*** Working data
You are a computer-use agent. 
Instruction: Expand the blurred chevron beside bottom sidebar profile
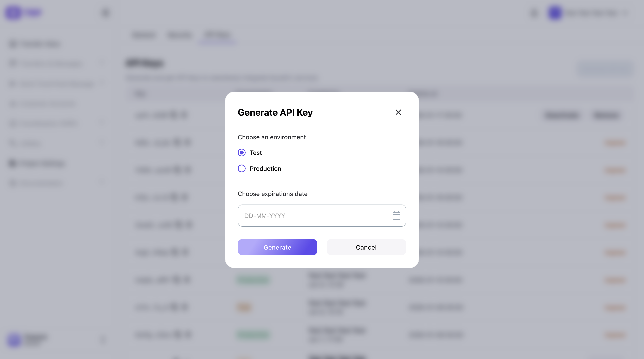(x=103, y=340)
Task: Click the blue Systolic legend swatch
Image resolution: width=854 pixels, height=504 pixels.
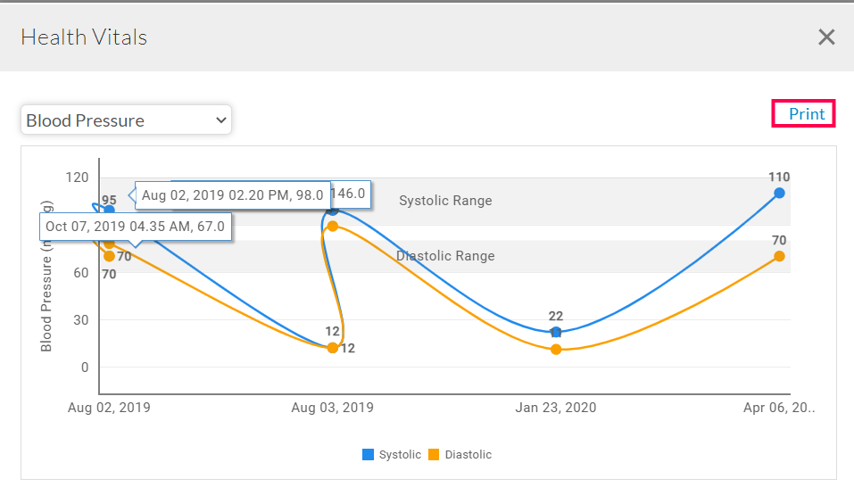Action: tap(368, 455)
******
• _About this task_
Each line from the one that contains "Instruction: Expand the" to the end of the listing must be quoted exactly; no other line and no picture belongs in the copy.

• _Reply to the task_
Instruction: Expand the blurred chevron beside bottom sidebar profile
(x=103, y=340)
Task: Click the blue Systolic legend swatch
Image resolution: width=854 pixels, height=504 pixels.
Action: tap(368, 455)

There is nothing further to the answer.